[Date Prev][Date Next][Thread Prev][Thread Next][Date Index][Thread Index]

Re: Aralex Status



On Monday 24 November 2003 08:45, you wrote:
> On Sun, Nov 23, 2003 at 11:44:18PM +0200, Mohammed Yousif wrote:
> > Salam,
> >  Since you are using C++ (which is a good thing) I noticed that a unicode
> >  string class would really be appreciated, but since I couldn't be able
> > to find any standalone class I decided to write one first.
> >  I'm attaching the work-in-progress DString and DChar classes.
> >  They are not complete, but they work and I'll not complete them as
> >  I will add only the features we want to use as we go.
> >  Another issue is (guess what?) regular expressions!!
> >  It seems to me that there are two workarounds for it:
>
> Cool -- I'll have a look at them and start working seriously on it over
> this Eid break -- right now I am coming down with a flu so I'll keep my
> answer short (about to leave work to go back home and get some rest).
>

 It seems like all people got a flu :-)
 I hope you will be fine.

> >   + The first is to simply pass on raw utf8 encoded bytes and
> > match/search them against utf8 encoded bytes.
> >       To give you an example, consider this listing
> > ############################
> >   def stripDiacritics(self, ustr):
> >     "Strip diacritics from word and returns clean unicode string"
> >     return re.sub(ur'[%s%s%s%s%s%s%s%s%s]' % (FATHATAN, DAMMATAN,
> > TATWEEL, KASRATAN, FATHA, DAMMA, KASRA, SUKUN, SHADDA),
> >                   '', ustr)
> > ############################
> >       The workaround says that we should use utf8 encoded bytes for ustr
> >       (which is natural anyway) and the tricky part is to use utf8
> > encoded bytes _also_ for the constants FATHATAN...etc that the matching
> > is done against.
> >       That way it should work.
>
> I am not sure I like this solution.

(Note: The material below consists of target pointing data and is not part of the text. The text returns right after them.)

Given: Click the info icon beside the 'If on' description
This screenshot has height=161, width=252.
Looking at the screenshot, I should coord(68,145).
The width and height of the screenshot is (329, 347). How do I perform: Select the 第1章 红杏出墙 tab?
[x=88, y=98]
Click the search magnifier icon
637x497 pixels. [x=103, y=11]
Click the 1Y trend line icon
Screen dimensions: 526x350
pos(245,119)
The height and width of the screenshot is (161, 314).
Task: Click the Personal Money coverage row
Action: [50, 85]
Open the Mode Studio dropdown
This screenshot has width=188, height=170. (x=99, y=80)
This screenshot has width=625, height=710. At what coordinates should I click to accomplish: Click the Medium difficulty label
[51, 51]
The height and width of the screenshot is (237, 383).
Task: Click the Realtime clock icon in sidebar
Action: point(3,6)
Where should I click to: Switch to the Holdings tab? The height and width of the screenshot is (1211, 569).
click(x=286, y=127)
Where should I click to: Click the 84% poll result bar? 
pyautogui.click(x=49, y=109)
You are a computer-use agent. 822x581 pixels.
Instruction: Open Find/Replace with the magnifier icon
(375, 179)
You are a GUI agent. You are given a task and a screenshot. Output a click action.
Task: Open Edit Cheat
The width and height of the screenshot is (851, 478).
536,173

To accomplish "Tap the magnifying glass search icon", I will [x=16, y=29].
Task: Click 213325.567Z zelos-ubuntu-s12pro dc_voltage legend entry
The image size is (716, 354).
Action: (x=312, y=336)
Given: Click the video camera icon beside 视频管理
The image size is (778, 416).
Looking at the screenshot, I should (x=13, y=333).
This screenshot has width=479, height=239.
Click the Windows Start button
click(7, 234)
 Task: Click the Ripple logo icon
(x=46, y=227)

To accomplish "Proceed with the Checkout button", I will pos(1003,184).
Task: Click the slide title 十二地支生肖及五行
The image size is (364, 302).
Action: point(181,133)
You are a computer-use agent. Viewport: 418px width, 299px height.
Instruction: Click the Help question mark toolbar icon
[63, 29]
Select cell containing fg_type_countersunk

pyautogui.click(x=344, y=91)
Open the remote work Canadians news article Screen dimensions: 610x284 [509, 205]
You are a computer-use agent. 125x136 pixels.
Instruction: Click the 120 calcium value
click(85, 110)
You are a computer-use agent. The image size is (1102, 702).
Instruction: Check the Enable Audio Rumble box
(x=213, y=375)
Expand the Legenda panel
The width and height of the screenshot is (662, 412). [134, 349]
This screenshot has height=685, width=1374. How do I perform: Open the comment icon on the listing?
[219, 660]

I prefer to keep the library/class
> that deals with any manipulation completely encoding agnostic. That's
> why aralex is fully Unicode. Also, last I checked PCRE didn't do too
> well with Arabic UTF-8.
>

 That's the job of DString, you should be able to pass to it a wide
 range of encodings (not implemented yet) but DString stores it
 internally as UTF-8, so there shouldn't be any problem using
 UTF-8 as the unified encoding used internally by Duali and still
 being completely encoding agnostic :-)

> >   + The second is to use a transliteration table for anything we pass to
> >       the regular expression library.
> >       It works like that:
> >         * convert the utf8 string to a Latin1 string using the
> > transliteration table.
> >         * convert the pattern utf8 string string using the
> > transliteration table.
> >         * take the result and reverse the process using, again, the
> >           transliteration table.
>
> I think I can live with something like that as a temporary solution. I
> don't like it, but I think it is probably the best way to go. I can't
> believe I didn't think of that ;) Now I feel very stupid ;)
>
 You shouldn't ;-)

 It's just not natural, we might as well implement it as a part of
 DString that handles this automatically (i.e. takes care of the
 transliteration thing so it's transparent to any one who uses
 regular expressions with Arabic)

> >  That way we can say goodbye to this problem and move on to
> >  another one.
> >  I would go for the first one if it works well but if it doesn'n I would
> >  go for the second.
>
> I think we will go with the second solution (unless you can convince me
> otherwise) -- I can be flexible ;)
>
> >  The last issue is that I discovered that the GNU C Library has support
> >  for regular expressions so we may be able to not depend on pcre
> >  after all.
> >   http://www.gnu.org/manual/glibc-2.2.5/html_node/Regular-Expressions.htm
>
> Glibc's regex implementation is rather simplistic last I checked. But I
> wasn't looking for a latin-based regex engine at the time. I'll have
> another look at it.
>
> P.S. I prefer to keep this discussion on the 'developer' list -- you
> never know who else might have ideas or jump in to the discussion.
> Besides, people can know we're working on something. In the future,
> unless an email is explicitly marked 'private' I'll reply back on a
> public list.
>
> Regards

-- 
Mohammed Yousif
We _will_ restore OUR Jerusalem.